DATA PROVIDED

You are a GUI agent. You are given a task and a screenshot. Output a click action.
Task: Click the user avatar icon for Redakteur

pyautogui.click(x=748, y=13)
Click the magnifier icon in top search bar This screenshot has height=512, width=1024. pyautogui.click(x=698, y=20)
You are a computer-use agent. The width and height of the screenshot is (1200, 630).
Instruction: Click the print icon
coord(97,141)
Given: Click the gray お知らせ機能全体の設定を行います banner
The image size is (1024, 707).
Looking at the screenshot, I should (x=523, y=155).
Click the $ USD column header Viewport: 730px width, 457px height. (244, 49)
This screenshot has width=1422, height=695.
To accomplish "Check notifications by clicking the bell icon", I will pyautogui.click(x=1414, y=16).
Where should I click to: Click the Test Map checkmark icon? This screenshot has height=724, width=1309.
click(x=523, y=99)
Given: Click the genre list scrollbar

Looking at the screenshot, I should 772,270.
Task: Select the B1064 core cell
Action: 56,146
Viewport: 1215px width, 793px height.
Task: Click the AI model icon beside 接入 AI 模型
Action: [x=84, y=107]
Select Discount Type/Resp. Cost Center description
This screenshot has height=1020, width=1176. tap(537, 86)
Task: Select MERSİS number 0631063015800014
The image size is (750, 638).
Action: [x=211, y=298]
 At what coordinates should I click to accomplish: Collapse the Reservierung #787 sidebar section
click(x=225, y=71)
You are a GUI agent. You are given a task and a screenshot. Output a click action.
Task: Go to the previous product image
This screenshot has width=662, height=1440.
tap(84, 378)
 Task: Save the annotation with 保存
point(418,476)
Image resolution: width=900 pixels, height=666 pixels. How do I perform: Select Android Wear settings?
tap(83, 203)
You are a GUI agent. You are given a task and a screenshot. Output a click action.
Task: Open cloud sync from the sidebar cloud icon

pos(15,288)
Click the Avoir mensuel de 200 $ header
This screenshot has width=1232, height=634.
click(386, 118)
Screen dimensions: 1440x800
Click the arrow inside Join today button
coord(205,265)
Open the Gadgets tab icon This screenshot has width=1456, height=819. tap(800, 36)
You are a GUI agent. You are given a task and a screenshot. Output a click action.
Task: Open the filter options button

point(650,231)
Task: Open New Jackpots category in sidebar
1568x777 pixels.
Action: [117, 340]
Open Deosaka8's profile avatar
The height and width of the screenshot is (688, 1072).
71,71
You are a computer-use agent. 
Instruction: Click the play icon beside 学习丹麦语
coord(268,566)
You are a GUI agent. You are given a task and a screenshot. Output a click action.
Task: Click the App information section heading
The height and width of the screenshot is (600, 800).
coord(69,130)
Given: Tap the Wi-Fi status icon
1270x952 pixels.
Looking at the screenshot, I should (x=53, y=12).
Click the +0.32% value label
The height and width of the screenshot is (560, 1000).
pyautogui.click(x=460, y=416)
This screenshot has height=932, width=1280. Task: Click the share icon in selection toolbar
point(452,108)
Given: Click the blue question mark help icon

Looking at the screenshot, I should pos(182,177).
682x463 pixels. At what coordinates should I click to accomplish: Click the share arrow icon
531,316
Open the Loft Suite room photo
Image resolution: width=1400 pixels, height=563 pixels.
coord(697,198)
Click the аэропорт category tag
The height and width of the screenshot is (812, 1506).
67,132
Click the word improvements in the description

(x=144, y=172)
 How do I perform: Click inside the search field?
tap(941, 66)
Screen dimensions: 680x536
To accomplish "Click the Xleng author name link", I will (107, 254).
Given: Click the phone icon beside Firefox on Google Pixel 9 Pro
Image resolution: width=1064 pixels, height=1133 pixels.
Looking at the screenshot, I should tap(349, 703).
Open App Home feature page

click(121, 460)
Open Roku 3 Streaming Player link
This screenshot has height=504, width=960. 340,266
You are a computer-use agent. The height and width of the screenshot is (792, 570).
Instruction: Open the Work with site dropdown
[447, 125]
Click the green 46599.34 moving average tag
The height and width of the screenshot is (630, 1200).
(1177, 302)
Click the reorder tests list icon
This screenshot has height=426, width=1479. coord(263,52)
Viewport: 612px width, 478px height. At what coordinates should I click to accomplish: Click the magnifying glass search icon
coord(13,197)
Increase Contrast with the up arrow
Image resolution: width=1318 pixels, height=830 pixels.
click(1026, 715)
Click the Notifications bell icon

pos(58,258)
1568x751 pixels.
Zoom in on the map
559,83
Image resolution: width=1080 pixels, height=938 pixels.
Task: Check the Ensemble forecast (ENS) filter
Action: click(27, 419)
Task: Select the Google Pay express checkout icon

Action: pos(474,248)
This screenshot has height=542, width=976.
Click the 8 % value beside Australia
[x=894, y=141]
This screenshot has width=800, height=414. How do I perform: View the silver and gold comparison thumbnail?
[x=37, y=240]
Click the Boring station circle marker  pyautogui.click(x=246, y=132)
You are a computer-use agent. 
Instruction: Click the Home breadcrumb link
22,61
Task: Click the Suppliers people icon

YOUR GOAL
All lines from the beginning of the material above through the one with "Given: Click the gray お知らせ機能全体の設定を行います banner" need to be returned exactly; please return those and only those.

WRITTEN REPLY
You are a GUI agent. You are given a task and a screenshot. Output a click action.
Task: Click the user avatar icon for Redakteur

pyautogui.click(x=748, y=13)
Click the magnifier icon in top search bar This screenshot has height=512, width=1024. pyautogui.click(x=698, y=20)
You are a computer-use agent. The width and height of the screenshot is (1200, 630).
Instruction: Click the print icon
coord(97,141)
Given: Click the gray お知らせ機能全体の設定を行います banner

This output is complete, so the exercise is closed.